[PATCH 1/3] Fix Unlikely(x) == y

Tue Feb 19 20:25:37 EST 2008

On Tue, Feb 19, 2008 at 01:33:53PM +1100, Nick Piggin wrote:
> On Tuesday 19 February 2008 01:39, Andi Kleen wrote:
> > Arjan van de Ven <arjan at infradead.org> writes:
> > > you have more faith in the authors knowledge of how his code actually
> > > behaves than I think is warranted  :)
> >
> > iirc there was a mm patch some time ago to keep track of the actual
> > unlikely values at runtime and it showed indeed some wrong ones. But the
> > far majority of them are probably correct.
> >
> > > Or faith in that he knows what "unlikely" means.
> > > I should write docs about this; but unlikely() means:
> > > 1) It happens less than 0.01% of the cases.
> > > 2) The compiler couldn't have figured this out by itself
> > >    (NULL pointer checks are compiler done already, same for some other
> > > conditions) 3) It's a hot codepath where shaving 0.5 cycles (less even on
> > > x86) matters (and the author is ok with taking a 500 cycles hit if he's
> > > wrong)
> >
> > One more thing unlikely() does is to move the unlikely code out of line.
> > So it should conserve some icache in critical functions, which might
> > well be worth some more cycles (don't have numbers though).
> 
> I actually once measured context switching performance in the scheduler,
> and removing the  unlikely hint for testing RT tasks IIRC gave about 5%
> performance drop.

OT: what benchmarks did you use for that? I had a change some time
ago to the CFS scheduler to avoid unpredicted indirect calls for
the common case, but I wasn't able to benchmark a difference with the usual 
suspect benchmark (lmbench). Since it increased code size by
a few bytes it was rejected then.

> 
> This was on a P4 which is very different from more modern CPUs both in
> terms of branch performance characteristics, 

> and icache characteristics.

Hmm, the P4 the trace cache actually should not care about inline
code that is not executed.

> However, the P4's branch predictor is pretty good, and it should easily

I think it depends on the generation. Prescott class branch
prediction should be much better than the earlier ones.

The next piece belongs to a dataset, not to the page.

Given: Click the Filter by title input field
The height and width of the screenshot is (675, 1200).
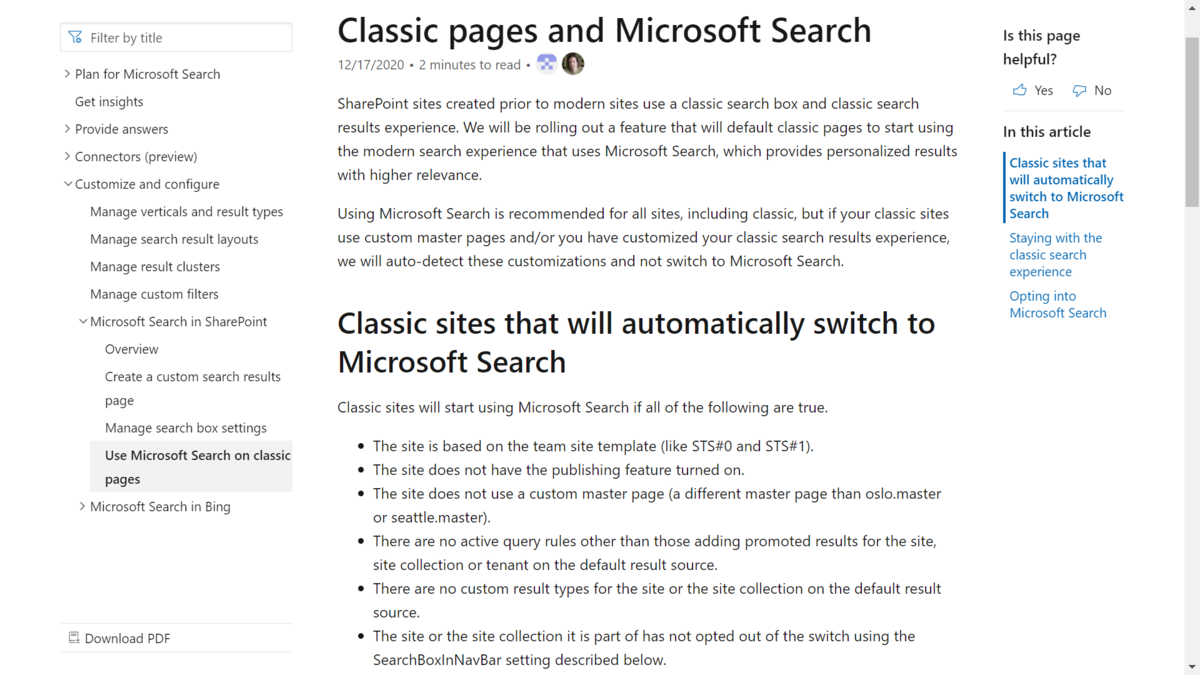Looking at the screenshot, I should coord(176,37).

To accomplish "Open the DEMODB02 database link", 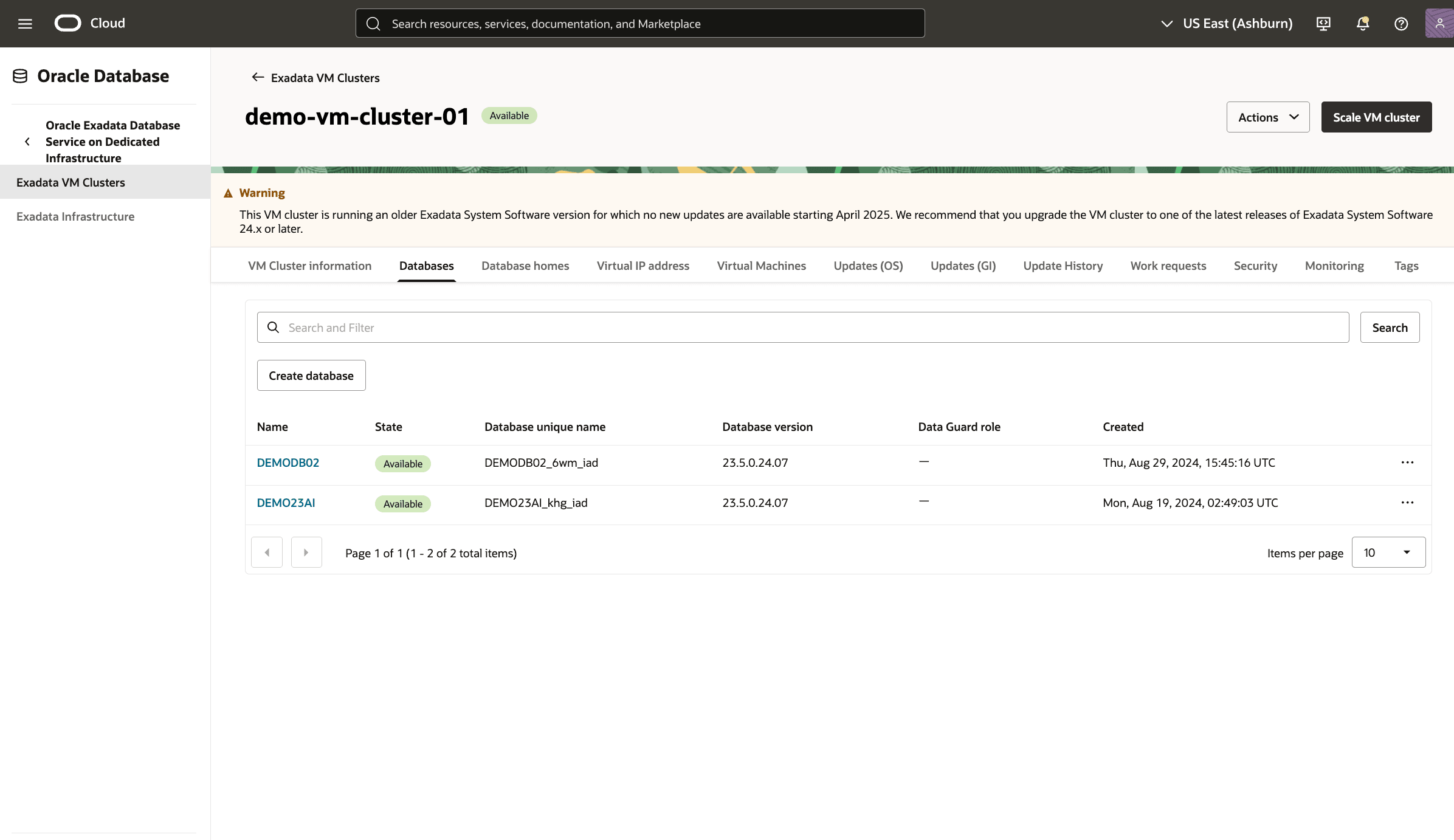I will (x=288, y=462).

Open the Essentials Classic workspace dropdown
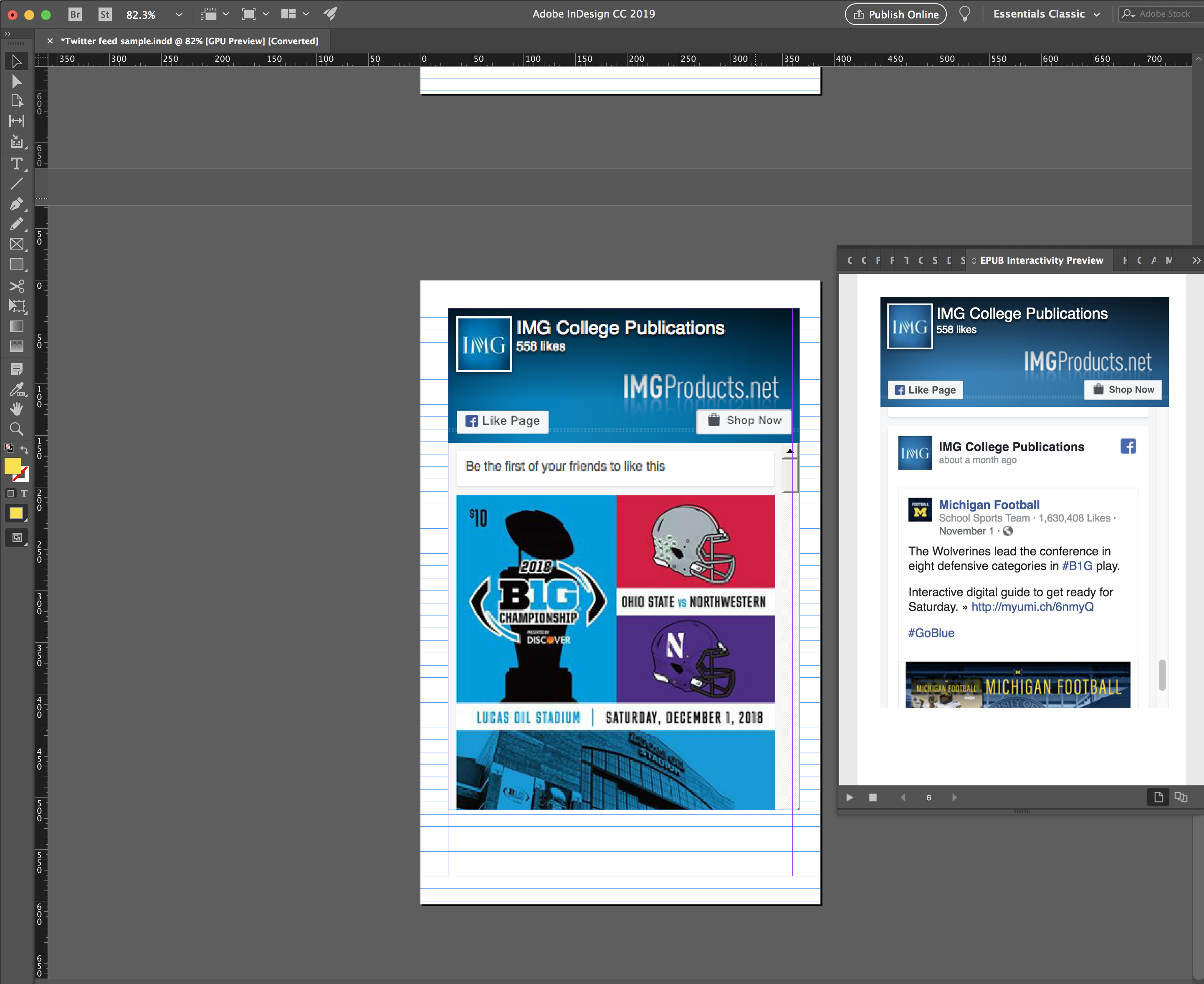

> Actually one thing I don't like about gcc is that I think it still emits
> cmovs for likely/unlikely branches, 

That's -Os.

> which is silly (the gcc developers

It depends on the CPU. e.g. on K8 and P6 using CMOV if possible
makes sense. P4 doesn't like it though.

> the quite good numbers that cold CPU predictors can attain. However
> for really performance critical code (or really "never" executed
> code), then I think it is OK to have the hints and not have to rely
> on gcc heuristics.

But only when the explicit hints are different from what the implicit
branch predictors would predict anyways. And if you look at the
heuristics that is not often the case...

Also I really think that mm patch that measured unlikely efficiency
should be dug out and merged to mainline and them regularly rechecked.

-Andi